By midday on April 1, precincts citywide were reporting extremely low turnout in a close race with council member Muriel Bowser—so low that the winner may well be the candidate who can deliver voters in the final hours.
In other words, the outcome of the primary will come down to mechanics: Can Bowser’s team summon voters in the largely white precincts west of Rock Creek Park, or will Gray be able to “knock and drag” his African-American women—known as super voters—this evening?
With less than four hours to go before polls close, it’s clear that none of the four major candidates in the race stirred passion in voters. Many Washingtonians were against incumbent Gray because of allegations that he knew of corrupt contributions to his 2010 campaign. But the negative mindset rarely motivates voters to veer from their daily routines to get to a voting station.
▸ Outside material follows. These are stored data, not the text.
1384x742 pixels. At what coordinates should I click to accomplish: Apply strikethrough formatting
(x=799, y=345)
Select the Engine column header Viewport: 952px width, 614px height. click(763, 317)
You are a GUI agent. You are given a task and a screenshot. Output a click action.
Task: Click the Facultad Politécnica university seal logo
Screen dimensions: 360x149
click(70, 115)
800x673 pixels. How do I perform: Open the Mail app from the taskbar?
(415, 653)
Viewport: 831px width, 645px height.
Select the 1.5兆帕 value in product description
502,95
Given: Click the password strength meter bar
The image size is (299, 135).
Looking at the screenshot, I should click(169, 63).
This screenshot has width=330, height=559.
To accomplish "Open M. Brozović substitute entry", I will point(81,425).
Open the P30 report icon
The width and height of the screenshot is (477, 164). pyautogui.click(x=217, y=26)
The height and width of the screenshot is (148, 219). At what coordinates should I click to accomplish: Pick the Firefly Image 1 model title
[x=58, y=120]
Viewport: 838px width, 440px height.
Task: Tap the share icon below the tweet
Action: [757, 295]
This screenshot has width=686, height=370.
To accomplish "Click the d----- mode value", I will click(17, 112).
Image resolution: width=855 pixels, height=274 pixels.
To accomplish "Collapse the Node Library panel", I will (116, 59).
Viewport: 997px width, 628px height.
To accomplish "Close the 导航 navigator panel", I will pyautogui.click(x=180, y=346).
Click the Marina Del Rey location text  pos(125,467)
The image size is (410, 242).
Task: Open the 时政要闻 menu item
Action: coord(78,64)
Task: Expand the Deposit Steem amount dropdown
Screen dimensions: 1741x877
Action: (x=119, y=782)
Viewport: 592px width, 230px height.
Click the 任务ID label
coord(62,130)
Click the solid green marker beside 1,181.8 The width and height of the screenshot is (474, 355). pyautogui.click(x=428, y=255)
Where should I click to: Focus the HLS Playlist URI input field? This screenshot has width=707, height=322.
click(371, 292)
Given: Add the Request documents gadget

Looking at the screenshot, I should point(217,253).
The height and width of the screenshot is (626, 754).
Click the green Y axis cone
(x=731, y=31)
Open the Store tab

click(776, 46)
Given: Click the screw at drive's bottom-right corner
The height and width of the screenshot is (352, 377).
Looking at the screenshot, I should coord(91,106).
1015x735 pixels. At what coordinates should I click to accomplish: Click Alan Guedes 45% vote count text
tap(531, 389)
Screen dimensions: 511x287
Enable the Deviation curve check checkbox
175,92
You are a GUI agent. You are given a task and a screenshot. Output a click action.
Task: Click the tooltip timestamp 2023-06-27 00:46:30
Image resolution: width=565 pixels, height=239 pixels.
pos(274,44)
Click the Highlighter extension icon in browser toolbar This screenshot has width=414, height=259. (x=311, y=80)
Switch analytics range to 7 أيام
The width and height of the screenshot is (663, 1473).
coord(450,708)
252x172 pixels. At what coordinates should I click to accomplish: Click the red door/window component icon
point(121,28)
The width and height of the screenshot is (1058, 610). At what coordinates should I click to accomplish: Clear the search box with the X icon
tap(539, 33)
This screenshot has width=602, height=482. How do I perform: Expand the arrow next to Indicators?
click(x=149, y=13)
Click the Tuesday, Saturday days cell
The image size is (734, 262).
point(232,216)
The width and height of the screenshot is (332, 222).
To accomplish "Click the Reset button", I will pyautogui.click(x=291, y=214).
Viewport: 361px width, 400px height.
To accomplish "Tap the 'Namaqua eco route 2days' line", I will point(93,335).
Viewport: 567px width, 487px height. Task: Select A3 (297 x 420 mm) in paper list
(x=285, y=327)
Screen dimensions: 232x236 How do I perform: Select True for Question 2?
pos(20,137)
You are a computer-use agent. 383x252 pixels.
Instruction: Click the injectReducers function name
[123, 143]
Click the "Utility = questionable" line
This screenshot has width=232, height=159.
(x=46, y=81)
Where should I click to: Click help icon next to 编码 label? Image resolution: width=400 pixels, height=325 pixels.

From Chevy Chase in upper Northwest to Georgetown along the Potomac River to Congress Heights over the hills of Anacostia, precinct captains reported the lowest number of voters they had seen in years.
“Last election we had lines in the morning,” said Derek Santos, precinct captain in Precinct 141, at the Frank Reeves Municipal Center at 14th and U streets, Northwest. “We haven’t had a line all day, but there’s been no lull, either—more like a steady stream.”
By 1:30, 262 people had cast votes there, including special ballots that could be challenged. That’s about half of what poll workers had expected.
An hour later, in Georgetown, mayoral candidate Jack Evans jogged by Christ Episcopal Church at 31st and O streets, Northwest, with his golden retriever. If he had stopped to check the turnout at the church in his home turf of Ward 2, he would have found few voters. During the morning hours when voters are often lined up, one neighbor reported there were more political workers outside on the street than voters inside casting ballots. “Low turnout is good for me,” Evans said later in the day from Ward 7. “If the other candidates don’t get out their voters, that means I have a chance.”
Bowser had worked hard in hopes of turning out high numbers of supporters in the white wards west of Rock Creek Park. But at Precinct 51 at Lafayette Elementary School, turnout was low. The precinct is in Bowser’s Ward 4, but it’s west of the park. She needs strong majorities there to beat Gray.
But even deep in Gray’s territory—in largely African-American precincts east of the Anacostia River—no one seemed to be bothering to vote, according to reports during the day. Gray’s campaign manager, Chuck Thies, had predicted a low turnout. Fewer voters were supposed to give Gray an edge, since polls haves shown his base is more solid than Bowser’s. But if turnout is low across the District, either candidate could squeak out a victory.
Precinct 141 inside the Reeves Center is an ideal testing ground to gauge whether voting patterns have changed in the District. It lies at gentrification central. Condominiums are filling up with new residents along 14th Street. A Trader Joe’s just opened across U Street. But the precinct is home to middle-class African-American families as well as Latinos.
We will have to wait to see how they voted, but one result is already in: On this April 1 Democratic primary for mayor, voters made a joke of it.